___ Records for this exercise ___

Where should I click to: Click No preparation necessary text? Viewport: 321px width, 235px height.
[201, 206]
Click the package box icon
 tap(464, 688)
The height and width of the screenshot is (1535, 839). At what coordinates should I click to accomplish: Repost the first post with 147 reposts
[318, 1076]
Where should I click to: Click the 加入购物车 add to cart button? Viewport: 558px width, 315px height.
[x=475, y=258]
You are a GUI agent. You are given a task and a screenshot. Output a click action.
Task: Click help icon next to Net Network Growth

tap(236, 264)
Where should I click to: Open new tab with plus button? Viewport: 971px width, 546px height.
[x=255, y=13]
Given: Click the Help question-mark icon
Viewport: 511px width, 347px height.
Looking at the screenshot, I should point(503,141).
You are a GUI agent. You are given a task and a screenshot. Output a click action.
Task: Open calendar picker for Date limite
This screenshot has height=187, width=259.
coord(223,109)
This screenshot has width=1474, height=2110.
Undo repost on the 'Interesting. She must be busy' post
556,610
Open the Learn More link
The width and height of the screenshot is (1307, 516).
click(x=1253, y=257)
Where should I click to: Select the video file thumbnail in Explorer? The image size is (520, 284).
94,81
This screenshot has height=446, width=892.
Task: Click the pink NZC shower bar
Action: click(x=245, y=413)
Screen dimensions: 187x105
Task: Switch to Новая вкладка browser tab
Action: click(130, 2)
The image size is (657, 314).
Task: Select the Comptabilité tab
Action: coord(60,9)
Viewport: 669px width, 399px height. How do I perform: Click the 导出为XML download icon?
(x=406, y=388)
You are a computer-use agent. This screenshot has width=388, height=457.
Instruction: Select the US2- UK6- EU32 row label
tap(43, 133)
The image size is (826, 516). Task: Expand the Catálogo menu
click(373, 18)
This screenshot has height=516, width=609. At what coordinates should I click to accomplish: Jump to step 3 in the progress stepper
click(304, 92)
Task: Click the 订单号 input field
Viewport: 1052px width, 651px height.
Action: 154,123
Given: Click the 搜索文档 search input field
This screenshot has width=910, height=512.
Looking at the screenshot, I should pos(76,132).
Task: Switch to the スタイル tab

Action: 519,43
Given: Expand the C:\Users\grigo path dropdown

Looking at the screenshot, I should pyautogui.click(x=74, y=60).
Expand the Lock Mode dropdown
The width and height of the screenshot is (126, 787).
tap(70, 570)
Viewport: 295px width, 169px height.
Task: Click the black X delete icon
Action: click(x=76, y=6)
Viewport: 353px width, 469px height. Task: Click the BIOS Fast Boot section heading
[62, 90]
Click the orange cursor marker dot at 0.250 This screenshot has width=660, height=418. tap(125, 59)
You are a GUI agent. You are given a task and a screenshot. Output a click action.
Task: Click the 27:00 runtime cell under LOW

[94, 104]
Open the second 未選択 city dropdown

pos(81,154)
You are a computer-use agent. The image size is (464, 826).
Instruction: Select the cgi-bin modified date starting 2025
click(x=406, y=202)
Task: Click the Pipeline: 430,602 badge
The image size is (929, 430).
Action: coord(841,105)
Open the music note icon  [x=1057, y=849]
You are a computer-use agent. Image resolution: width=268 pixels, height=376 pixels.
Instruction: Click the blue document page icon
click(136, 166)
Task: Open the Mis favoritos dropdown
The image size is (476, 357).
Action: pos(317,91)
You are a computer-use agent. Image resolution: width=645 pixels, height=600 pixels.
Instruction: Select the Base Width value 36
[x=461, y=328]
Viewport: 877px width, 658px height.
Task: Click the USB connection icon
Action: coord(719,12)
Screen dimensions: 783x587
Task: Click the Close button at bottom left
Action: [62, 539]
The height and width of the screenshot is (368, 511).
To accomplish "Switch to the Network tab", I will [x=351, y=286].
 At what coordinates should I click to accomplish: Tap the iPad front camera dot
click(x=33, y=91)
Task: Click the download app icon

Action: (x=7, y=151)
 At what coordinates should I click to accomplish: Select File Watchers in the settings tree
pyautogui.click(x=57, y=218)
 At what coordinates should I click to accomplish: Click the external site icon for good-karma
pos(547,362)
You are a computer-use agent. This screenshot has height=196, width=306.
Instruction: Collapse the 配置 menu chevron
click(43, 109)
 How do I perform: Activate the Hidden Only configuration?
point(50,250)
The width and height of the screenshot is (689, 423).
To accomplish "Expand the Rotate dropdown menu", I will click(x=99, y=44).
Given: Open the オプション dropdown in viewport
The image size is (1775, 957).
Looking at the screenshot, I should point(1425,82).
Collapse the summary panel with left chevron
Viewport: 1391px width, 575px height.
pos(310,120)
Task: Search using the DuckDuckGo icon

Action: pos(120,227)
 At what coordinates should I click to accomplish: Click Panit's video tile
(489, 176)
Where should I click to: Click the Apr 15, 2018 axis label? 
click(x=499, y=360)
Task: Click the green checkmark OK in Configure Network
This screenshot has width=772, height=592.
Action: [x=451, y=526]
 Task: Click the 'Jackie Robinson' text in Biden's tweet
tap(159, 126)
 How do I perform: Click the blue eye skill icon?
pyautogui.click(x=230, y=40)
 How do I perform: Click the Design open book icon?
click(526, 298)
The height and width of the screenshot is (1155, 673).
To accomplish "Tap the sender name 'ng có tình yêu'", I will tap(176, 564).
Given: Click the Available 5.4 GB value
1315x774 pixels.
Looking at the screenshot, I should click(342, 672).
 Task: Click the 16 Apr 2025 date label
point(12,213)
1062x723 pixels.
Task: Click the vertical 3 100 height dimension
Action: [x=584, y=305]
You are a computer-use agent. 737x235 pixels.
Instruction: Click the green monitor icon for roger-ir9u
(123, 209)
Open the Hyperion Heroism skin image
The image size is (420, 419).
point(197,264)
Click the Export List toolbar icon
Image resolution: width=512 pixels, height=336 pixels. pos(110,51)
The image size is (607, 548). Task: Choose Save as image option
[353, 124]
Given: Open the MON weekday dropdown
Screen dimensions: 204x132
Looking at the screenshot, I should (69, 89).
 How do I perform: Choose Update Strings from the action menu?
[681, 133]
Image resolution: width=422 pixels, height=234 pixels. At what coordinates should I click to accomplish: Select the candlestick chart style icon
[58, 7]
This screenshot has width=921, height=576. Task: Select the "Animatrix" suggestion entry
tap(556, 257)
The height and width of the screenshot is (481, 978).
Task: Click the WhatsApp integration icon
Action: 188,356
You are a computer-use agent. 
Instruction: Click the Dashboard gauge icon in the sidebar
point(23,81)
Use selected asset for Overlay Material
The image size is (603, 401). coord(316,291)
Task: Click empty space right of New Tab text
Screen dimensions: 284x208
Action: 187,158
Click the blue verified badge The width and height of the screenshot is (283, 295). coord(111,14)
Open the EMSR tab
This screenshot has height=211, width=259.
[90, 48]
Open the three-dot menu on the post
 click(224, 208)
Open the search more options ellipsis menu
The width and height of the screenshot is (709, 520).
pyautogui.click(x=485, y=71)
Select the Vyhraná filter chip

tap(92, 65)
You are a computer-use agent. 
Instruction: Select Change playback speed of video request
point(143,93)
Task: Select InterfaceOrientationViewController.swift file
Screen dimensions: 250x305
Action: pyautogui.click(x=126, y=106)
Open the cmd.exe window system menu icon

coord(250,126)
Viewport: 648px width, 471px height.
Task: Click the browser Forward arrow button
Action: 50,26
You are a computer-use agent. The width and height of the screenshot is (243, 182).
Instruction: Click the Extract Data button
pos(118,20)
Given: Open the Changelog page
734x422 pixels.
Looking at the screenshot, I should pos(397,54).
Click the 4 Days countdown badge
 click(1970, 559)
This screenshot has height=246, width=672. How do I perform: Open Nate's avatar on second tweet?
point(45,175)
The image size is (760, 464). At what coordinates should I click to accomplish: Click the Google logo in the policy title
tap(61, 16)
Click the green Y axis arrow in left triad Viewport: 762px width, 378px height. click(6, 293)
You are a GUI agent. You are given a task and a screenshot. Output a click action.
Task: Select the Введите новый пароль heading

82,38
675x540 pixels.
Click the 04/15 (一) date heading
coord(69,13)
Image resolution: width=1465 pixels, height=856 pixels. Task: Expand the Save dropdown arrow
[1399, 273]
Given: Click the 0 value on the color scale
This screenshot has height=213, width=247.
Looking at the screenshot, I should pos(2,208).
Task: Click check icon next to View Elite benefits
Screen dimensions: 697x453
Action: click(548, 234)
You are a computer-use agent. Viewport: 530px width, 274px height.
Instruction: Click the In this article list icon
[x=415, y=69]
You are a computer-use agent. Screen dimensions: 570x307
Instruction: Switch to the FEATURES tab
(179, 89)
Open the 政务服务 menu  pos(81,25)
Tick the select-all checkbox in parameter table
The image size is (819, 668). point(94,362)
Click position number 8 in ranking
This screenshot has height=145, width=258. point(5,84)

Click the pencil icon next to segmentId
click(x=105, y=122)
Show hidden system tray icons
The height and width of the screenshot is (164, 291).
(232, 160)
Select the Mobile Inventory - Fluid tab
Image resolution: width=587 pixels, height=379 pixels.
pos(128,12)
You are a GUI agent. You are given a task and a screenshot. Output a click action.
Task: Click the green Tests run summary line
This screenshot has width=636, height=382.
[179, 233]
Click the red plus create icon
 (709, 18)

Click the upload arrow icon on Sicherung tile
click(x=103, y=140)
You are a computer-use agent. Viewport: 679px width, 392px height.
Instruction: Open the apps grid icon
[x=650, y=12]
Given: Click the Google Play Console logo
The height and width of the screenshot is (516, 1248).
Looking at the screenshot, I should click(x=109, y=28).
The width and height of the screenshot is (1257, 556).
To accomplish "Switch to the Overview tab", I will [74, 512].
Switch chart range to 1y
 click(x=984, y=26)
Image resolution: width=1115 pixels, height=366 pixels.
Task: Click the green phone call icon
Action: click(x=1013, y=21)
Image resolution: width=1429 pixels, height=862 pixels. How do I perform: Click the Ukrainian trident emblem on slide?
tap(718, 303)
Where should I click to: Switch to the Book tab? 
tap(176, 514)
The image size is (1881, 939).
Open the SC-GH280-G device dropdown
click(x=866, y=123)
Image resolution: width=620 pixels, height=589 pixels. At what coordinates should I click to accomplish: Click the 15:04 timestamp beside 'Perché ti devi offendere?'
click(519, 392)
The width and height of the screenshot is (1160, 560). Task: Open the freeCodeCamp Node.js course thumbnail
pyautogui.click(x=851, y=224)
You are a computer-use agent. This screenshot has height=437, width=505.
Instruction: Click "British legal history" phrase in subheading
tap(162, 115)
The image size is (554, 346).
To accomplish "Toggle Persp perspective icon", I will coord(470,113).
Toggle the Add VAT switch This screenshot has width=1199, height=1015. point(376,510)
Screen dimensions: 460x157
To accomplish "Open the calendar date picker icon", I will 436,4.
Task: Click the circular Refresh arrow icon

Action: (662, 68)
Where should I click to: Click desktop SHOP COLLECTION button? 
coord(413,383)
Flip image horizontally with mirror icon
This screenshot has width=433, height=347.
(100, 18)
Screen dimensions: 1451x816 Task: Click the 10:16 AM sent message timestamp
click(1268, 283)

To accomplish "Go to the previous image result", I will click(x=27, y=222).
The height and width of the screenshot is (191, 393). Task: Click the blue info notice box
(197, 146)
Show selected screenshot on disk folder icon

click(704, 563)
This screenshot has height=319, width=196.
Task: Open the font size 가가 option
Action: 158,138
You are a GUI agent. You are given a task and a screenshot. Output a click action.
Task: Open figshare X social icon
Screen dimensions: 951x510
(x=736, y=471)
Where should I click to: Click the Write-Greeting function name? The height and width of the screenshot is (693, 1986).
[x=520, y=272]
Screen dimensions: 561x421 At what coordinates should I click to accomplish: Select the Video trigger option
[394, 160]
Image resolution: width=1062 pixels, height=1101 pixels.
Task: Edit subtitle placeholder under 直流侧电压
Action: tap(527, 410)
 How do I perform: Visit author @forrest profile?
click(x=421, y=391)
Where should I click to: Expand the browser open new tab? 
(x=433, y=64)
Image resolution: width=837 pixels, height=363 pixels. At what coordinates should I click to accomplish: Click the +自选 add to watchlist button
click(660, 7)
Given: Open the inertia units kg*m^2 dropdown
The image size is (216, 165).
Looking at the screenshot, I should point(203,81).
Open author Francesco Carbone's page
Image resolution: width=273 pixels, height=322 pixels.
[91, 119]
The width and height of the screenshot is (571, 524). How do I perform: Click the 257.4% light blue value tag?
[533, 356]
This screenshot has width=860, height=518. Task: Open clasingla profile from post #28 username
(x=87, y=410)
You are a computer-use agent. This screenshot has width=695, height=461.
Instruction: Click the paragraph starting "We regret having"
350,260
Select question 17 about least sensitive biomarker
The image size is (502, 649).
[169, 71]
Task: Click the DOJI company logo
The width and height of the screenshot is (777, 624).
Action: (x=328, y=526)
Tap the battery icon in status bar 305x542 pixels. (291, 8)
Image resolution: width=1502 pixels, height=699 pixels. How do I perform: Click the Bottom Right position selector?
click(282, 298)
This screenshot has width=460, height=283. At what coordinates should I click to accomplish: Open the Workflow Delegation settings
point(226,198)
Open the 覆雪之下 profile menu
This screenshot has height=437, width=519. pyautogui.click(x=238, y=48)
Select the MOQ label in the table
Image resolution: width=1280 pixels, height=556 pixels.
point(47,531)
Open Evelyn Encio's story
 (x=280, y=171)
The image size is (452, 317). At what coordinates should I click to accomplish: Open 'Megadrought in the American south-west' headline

___

> [Directions]:
Wherever the word "Toggle" appears in the entries above, copy that line.

> [Task result]:
To accomplish "Toggle Persp perspective icon", I will coord(470,113).
Toggle the Add VAT switch This screenshot has width=1199, height=1015. point(376,510)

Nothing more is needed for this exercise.